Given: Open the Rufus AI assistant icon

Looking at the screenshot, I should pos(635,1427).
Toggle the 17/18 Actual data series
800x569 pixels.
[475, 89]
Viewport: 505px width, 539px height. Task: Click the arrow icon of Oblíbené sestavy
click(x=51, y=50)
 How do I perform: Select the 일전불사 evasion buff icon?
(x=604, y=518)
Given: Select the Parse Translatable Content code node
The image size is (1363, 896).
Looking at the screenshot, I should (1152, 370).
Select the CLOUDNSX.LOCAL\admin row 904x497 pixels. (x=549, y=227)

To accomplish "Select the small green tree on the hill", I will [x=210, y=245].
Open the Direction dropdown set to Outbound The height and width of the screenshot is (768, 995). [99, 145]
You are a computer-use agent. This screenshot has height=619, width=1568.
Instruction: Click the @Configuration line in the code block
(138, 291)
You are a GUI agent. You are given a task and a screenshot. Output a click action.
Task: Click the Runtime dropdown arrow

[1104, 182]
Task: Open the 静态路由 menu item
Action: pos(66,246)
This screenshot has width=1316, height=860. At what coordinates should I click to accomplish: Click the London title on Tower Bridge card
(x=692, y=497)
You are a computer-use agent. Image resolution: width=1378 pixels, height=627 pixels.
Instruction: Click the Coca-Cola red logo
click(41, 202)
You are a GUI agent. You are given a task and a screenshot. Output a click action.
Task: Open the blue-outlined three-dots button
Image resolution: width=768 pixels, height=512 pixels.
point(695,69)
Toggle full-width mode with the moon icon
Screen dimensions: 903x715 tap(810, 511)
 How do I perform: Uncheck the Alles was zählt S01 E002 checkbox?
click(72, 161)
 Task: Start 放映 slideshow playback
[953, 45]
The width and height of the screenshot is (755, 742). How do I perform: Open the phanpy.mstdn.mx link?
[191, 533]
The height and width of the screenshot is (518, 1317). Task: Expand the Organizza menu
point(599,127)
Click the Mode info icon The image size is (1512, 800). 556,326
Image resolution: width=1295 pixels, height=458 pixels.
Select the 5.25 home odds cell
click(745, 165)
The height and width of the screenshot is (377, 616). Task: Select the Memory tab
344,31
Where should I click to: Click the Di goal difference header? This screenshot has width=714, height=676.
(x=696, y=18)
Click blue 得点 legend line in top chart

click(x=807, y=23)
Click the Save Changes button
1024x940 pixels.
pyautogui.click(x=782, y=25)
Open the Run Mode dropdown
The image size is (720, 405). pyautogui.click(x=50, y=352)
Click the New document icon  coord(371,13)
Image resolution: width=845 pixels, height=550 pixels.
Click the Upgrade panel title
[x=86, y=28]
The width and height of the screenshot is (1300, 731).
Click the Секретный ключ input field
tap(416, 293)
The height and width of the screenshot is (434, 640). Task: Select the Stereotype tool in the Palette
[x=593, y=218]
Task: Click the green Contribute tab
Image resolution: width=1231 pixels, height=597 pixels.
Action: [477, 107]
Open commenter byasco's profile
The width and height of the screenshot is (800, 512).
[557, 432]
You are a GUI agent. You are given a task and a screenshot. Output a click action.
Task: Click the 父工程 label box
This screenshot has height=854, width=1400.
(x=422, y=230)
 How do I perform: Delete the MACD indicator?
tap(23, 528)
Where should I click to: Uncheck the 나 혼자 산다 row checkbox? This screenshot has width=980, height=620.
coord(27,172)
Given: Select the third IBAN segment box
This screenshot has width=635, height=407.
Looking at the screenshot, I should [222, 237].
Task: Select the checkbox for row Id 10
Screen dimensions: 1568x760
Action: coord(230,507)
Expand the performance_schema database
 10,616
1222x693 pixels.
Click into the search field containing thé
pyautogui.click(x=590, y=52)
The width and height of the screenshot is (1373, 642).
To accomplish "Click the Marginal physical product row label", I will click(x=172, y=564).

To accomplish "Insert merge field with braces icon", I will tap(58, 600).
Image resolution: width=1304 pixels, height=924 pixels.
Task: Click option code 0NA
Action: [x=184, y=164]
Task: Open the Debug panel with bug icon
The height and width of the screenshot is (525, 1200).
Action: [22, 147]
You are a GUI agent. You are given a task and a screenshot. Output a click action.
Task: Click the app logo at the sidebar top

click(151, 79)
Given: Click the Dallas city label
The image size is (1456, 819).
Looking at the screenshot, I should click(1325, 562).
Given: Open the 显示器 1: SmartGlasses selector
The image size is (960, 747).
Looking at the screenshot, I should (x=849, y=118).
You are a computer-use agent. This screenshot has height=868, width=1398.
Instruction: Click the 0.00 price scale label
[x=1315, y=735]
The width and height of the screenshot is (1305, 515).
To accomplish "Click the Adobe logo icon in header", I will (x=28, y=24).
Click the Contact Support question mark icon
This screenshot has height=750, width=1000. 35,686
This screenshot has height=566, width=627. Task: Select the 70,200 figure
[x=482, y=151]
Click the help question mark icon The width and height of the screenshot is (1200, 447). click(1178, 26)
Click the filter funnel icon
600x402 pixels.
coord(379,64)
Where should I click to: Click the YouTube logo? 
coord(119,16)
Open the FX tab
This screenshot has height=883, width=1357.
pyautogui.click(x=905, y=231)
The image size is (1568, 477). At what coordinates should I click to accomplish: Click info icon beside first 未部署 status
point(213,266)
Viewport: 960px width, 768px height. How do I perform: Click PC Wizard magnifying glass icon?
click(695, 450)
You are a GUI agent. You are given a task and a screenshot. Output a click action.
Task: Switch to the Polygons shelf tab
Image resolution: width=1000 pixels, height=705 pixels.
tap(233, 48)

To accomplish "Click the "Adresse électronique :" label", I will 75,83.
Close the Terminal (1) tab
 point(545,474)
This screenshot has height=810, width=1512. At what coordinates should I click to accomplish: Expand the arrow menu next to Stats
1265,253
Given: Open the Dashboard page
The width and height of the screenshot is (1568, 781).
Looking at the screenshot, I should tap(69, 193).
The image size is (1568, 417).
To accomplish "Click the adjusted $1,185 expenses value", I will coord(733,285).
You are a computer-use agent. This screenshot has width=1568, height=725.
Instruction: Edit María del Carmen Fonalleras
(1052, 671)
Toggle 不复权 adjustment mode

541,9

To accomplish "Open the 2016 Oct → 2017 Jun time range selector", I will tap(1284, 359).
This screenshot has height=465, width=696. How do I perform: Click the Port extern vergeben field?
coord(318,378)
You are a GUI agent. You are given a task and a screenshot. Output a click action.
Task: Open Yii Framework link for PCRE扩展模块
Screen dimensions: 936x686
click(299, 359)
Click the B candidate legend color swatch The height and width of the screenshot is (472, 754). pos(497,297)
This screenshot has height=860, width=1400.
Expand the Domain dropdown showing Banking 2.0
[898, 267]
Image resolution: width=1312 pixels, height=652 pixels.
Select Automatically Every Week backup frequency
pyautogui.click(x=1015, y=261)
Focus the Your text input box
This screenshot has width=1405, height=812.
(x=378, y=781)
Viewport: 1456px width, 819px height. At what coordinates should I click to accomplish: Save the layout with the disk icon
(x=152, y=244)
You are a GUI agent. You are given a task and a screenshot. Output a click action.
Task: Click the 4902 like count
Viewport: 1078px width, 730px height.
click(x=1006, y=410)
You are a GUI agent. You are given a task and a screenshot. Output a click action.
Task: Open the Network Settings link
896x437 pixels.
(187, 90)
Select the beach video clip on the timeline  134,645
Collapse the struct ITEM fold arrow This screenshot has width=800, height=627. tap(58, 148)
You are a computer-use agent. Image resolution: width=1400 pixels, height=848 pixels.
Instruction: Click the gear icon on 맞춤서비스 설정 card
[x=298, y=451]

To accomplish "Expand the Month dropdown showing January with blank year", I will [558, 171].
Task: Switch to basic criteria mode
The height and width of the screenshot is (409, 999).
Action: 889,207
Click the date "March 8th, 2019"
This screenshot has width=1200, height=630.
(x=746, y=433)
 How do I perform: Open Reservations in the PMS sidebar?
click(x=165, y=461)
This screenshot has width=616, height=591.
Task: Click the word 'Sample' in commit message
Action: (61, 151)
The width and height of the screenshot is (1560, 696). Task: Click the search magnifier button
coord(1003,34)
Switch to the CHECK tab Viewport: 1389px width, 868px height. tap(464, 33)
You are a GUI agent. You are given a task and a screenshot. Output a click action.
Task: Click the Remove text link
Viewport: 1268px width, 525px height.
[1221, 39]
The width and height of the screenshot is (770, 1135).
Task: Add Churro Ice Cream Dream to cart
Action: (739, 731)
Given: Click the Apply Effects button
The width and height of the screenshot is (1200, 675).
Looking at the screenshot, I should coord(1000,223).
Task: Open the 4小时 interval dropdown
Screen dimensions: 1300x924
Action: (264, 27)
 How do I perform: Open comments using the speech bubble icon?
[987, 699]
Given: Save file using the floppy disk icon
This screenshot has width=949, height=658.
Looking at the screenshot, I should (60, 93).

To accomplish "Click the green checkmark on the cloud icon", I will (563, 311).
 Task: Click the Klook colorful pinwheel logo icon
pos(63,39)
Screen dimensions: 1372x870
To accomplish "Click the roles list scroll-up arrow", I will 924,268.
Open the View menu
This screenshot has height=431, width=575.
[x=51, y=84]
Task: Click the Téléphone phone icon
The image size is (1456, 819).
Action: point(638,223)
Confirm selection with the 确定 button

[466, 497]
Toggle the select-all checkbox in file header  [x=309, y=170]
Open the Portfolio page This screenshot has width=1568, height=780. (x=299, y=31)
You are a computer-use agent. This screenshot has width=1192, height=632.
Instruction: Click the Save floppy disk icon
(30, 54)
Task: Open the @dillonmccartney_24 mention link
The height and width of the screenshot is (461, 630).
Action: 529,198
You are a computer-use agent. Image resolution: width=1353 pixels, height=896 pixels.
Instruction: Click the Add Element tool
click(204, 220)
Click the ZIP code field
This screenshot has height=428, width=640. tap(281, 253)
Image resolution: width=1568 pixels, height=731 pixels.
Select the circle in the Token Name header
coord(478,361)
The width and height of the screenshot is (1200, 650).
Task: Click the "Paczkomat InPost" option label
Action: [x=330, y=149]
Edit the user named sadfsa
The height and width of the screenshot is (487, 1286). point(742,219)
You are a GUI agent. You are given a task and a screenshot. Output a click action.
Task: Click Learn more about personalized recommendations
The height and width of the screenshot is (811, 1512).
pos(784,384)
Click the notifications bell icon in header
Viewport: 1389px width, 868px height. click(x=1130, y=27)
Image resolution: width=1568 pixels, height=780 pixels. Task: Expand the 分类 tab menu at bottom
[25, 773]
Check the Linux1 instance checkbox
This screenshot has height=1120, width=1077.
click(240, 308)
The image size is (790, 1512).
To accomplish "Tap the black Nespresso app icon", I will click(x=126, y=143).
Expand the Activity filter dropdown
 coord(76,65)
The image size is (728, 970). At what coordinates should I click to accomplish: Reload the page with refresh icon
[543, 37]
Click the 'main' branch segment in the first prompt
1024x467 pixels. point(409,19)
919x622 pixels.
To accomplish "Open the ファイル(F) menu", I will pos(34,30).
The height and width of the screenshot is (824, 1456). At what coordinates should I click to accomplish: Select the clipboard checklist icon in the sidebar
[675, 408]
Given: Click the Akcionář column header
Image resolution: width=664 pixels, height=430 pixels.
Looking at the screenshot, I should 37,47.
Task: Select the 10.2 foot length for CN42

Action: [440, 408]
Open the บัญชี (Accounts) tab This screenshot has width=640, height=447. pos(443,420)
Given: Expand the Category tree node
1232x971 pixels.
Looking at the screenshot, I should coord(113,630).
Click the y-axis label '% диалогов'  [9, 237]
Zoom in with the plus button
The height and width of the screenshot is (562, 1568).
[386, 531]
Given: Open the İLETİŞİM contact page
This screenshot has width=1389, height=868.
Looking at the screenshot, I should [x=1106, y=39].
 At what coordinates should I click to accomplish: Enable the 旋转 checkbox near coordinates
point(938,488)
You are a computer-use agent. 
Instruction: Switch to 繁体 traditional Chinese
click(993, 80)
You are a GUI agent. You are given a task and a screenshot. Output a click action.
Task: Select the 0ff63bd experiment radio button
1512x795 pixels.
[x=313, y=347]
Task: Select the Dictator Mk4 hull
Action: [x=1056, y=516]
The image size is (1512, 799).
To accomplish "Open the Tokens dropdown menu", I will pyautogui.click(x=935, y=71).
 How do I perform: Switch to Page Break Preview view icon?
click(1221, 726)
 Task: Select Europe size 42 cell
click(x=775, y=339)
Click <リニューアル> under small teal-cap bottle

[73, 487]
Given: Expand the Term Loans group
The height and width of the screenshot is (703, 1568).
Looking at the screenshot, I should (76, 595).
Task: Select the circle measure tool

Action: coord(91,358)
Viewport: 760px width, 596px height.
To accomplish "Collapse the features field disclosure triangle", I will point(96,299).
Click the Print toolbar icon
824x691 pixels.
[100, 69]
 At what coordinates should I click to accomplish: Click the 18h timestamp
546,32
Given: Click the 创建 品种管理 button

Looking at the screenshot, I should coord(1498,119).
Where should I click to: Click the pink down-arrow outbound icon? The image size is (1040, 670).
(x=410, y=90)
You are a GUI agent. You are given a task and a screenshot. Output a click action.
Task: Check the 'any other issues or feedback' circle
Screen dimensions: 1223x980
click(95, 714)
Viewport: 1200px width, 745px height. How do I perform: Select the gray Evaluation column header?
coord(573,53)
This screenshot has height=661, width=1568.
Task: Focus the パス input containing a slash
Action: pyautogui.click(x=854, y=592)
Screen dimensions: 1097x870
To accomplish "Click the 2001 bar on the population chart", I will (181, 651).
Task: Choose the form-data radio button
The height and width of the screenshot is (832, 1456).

**TASK TO COMPLETE:** Copy the items starting at the line containing "How do I perform: Switch" and ending at the line containing "Action: coord(91,358)", keeping both of those lines.

**ANSWER TO THE PROBLEM:**
 How do I perform: Switch to Page Break Preview view icon?
click(1221, 726)
 Task: Select Europe size 42 cell
click(x=775, y=339)
Click <リニューアル> under small teal-cap bottle

[73, 487]
Given: Expand the Term Loans group
The height and width of the screenshot is (703, 1568).
Looking at the screenshot, I should (76, 595).
Task: Select the circle measure tool

Action: coord(91,358)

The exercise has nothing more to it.